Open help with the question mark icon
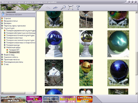The image size is (138, 103). click(x=78, y=7)
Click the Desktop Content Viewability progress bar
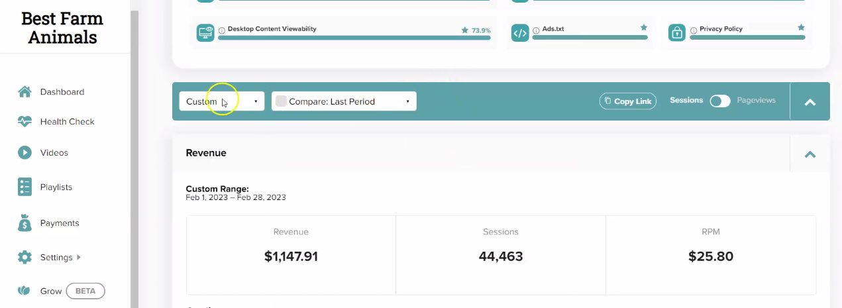The image size is (842, 308). pyautogui.click(x=354, y=38)
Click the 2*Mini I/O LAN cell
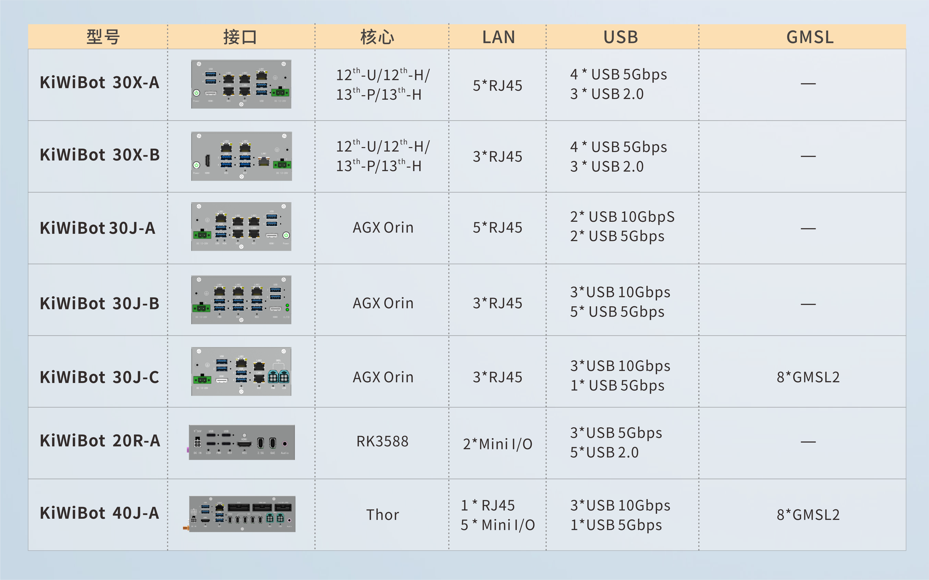The height and width of the screenshot is (580, 929). (x=497, y=444)
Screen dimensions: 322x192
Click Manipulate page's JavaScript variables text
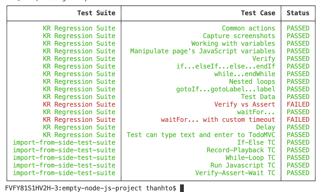(x=203, y=51)
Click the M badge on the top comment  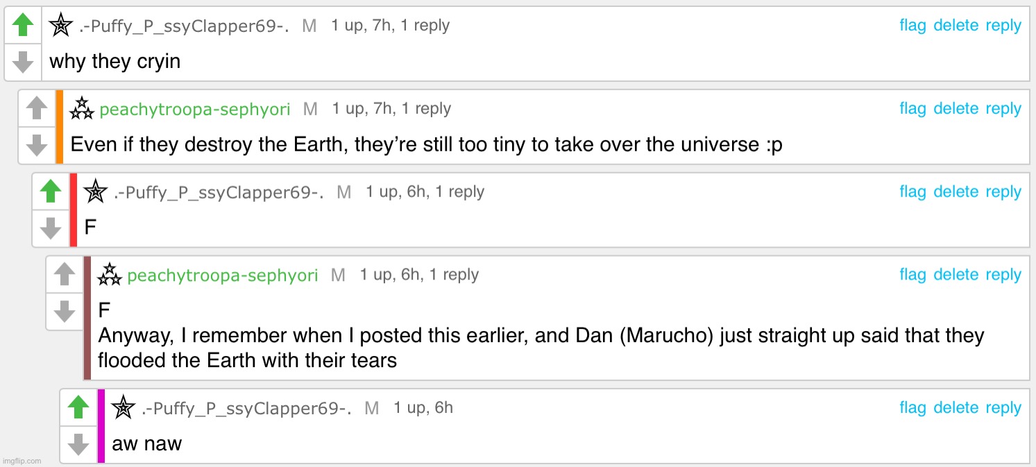click(x=309, y=25)
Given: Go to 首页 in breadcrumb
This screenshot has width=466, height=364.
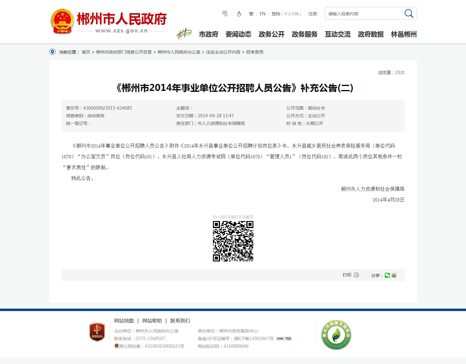Looking at the screenshot, I should coord(86,52).
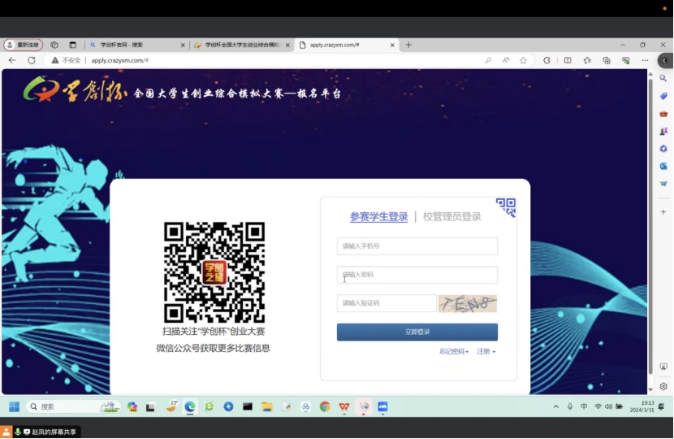Open the Outlook icon in Edge sidebar

663,166
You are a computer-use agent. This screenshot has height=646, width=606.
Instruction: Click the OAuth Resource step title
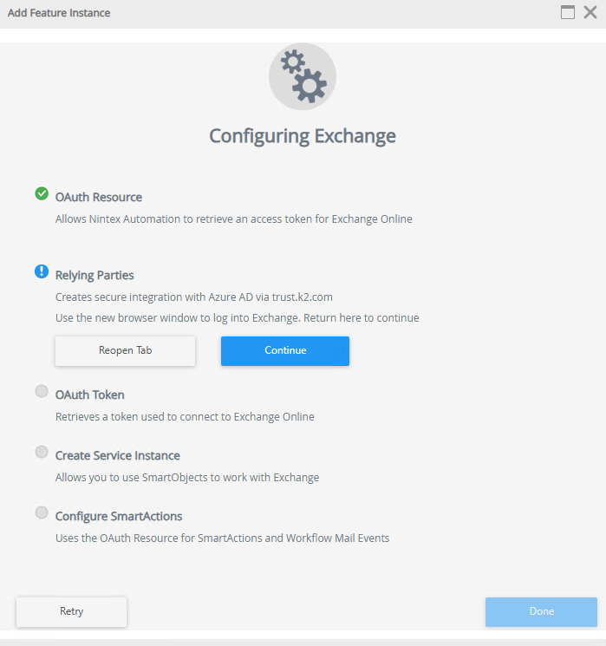click(x=99, y=197)
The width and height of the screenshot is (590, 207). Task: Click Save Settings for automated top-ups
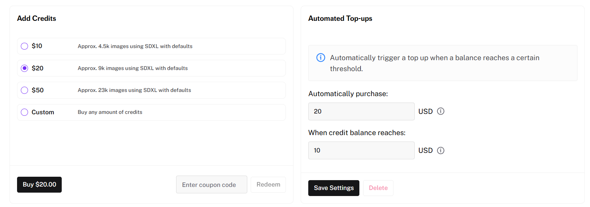pyautogui.click(x=334, y=188)
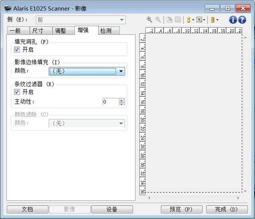The width and height of the screenshot is (255, 219).
Task: Open dropdown arrow beside ruler units icon
Action: pos(218,20)

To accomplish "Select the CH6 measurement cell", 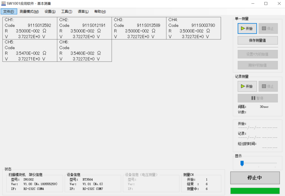I will pos(84,51).
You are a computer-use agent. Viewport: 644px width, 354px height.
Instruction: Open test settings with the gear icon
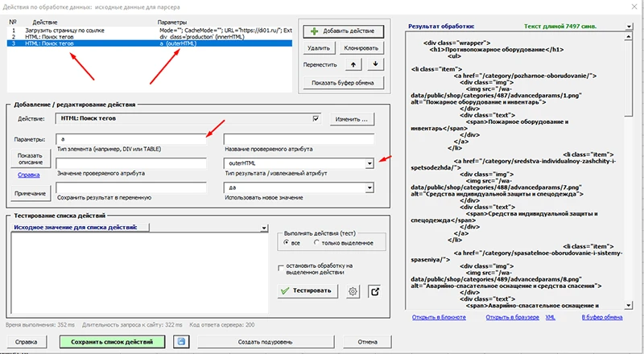pyautogui.click(x=353, y=291)
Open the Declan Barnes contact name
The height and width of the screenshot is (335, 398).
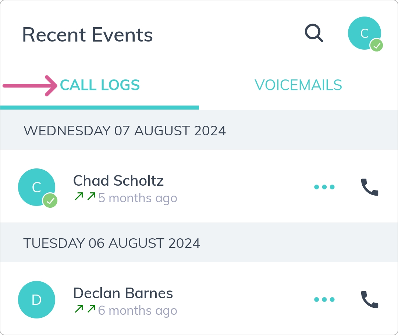tap(123, 293)
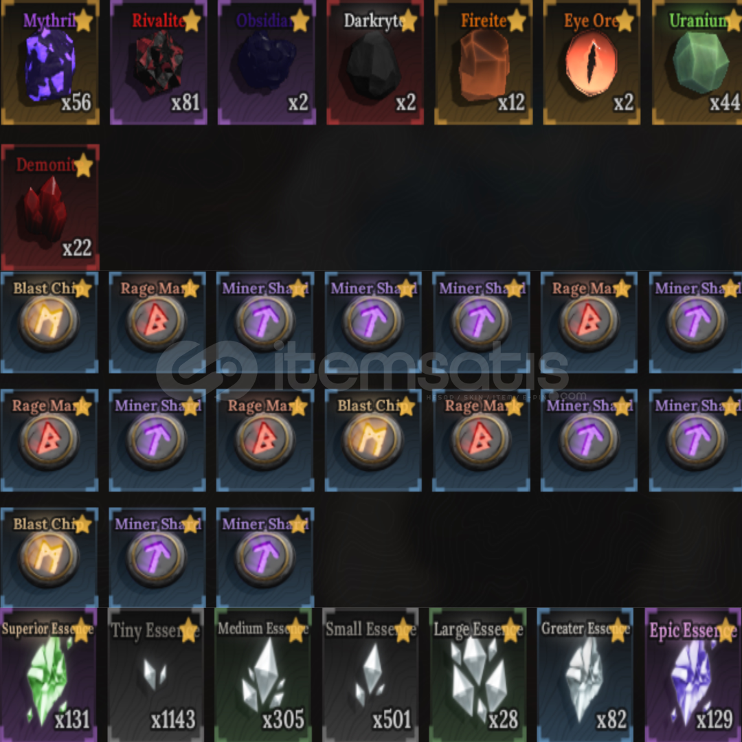Click the Tiny Essence x1143 slot
742x742 pixels.
click(156, 675)
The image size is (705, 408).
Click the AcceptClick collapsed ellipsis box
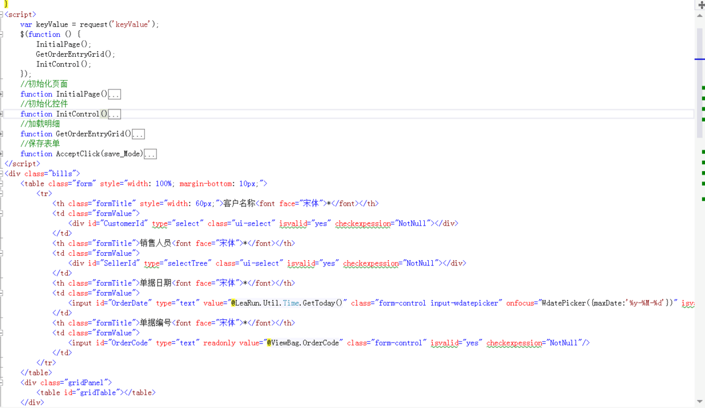(x=150, y=154)
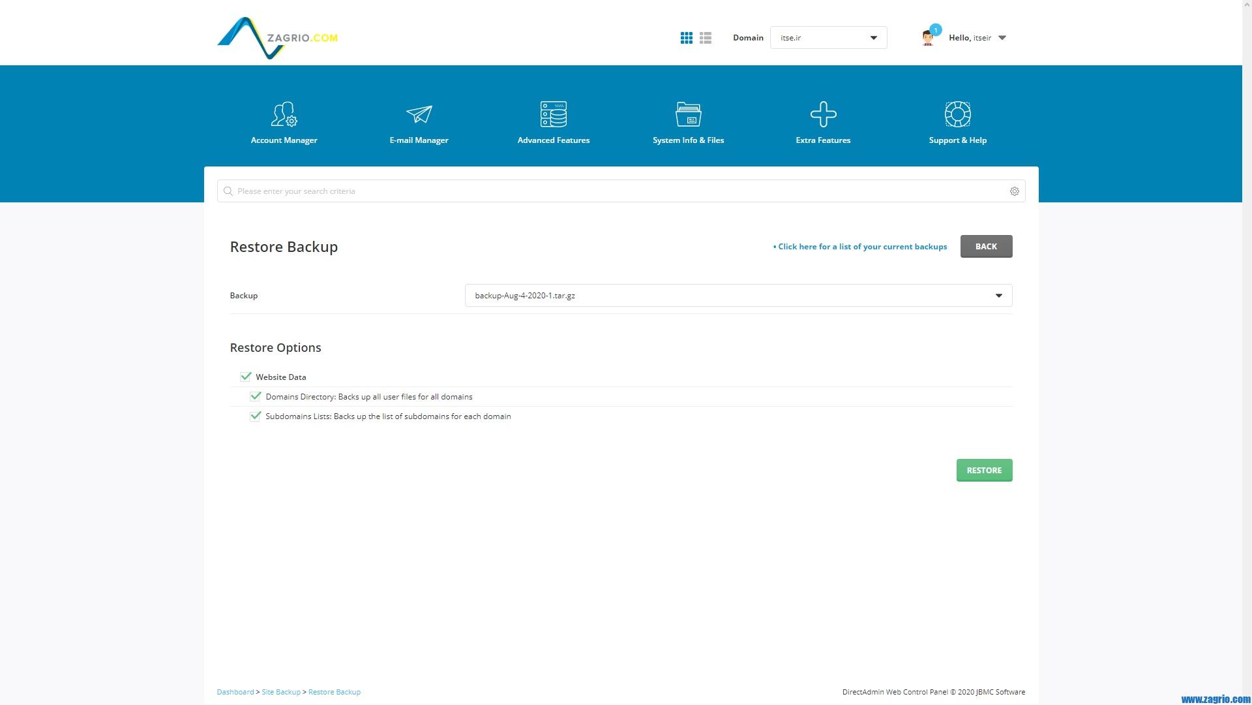Go to Site Backup breadcrumb
The height and width of the screenshot is (705, 1252).
(281, 692)
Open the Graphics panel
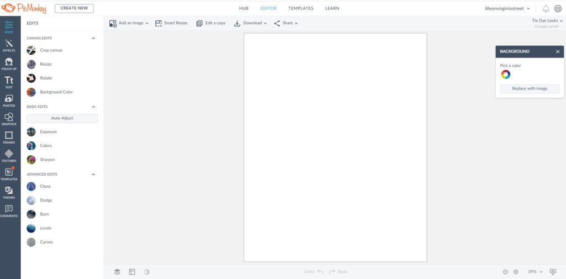Image resolution: width=566 pixels, height=279 pixels. 9,119
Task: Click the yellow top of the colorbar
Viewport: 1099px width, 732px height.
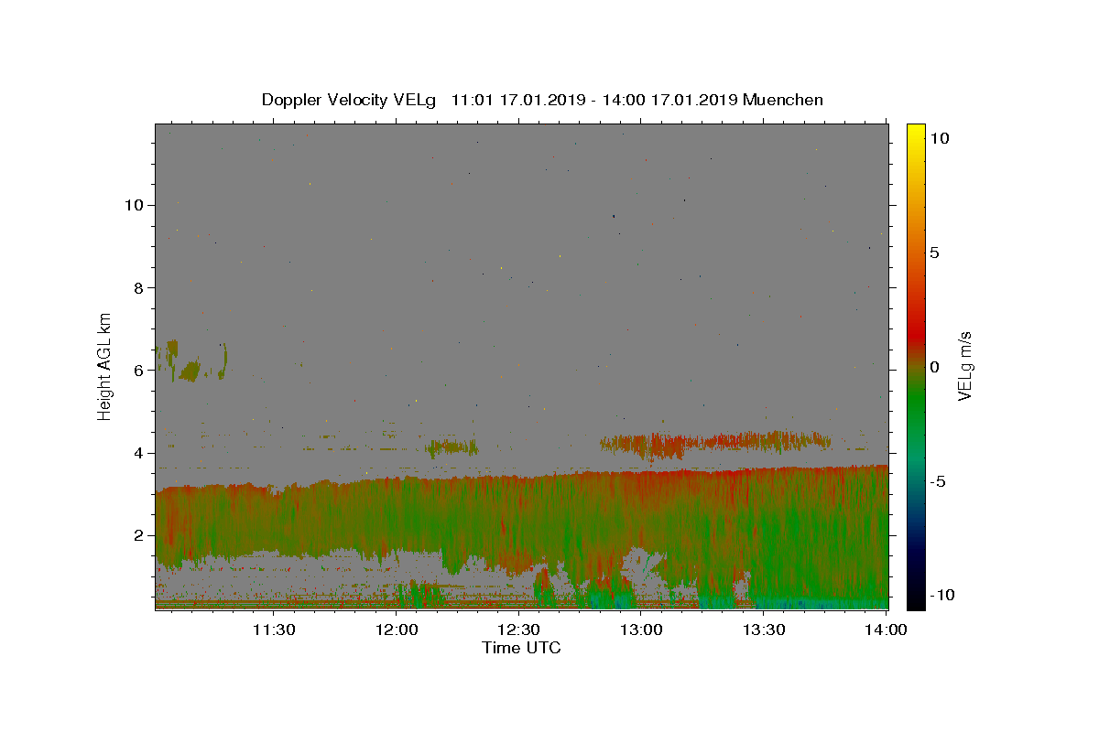Action: point(915,130)
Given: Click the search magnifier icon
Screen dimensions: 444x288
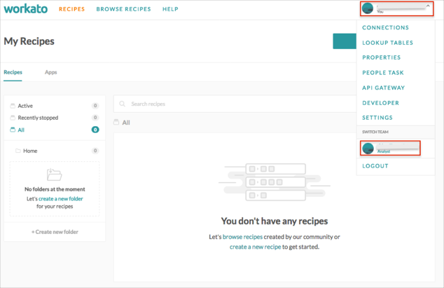Looking at the screenshot, I should pyautogui.click(x=123, y=104).
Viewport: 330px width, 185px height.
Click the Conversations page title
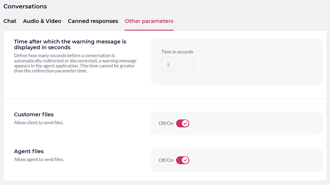25,6
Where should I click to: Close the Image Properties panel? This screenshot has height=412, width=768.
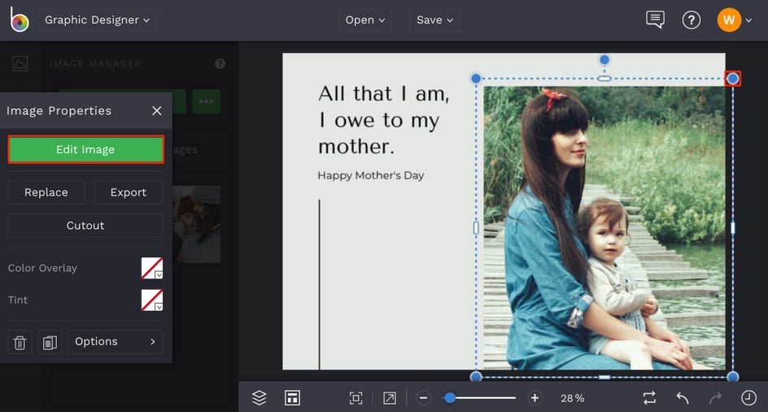157,111
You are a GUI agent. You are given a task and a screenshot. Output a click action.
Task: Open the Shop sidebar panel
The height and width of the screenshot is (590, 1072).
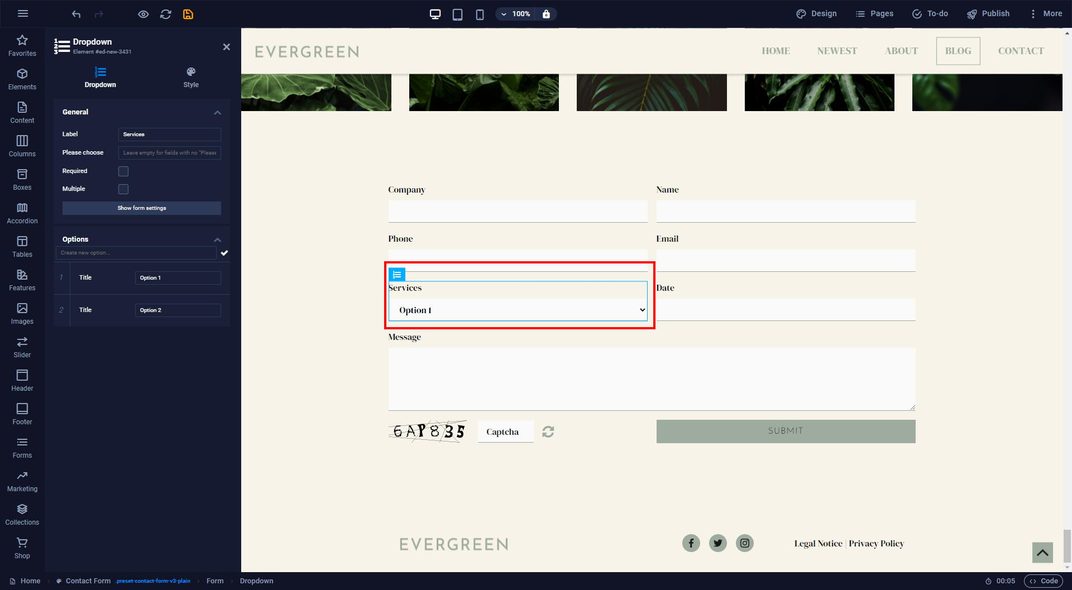coord(22,548)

* **WRITTEN EXERCISE**
Write out the part of the listing that opens with the line containing "Open the Declan Barnes contact name" and closes with the line containing "Image resolution: width=566", both lines included, and leave the pictures out.

* **FINAL RESULT**
Open the Declan Barnes contact name
The height and width of the screenshot is (335, 398).
tap(123, 293)
Click the Tiny Essence x1143 slot
742x742 pixels.
click(156, 675)
The image size is (705, 408).
Click the AcceptClick collapsed ellipsis box
(x=150, y=154)
Go to Site Backup breadcrumb
The height and width of the screenshot is (705, 1252).
(281, 692)
Open the Graphics panel
Image resolution: width=566 pixels, height=279 pixels. 9,119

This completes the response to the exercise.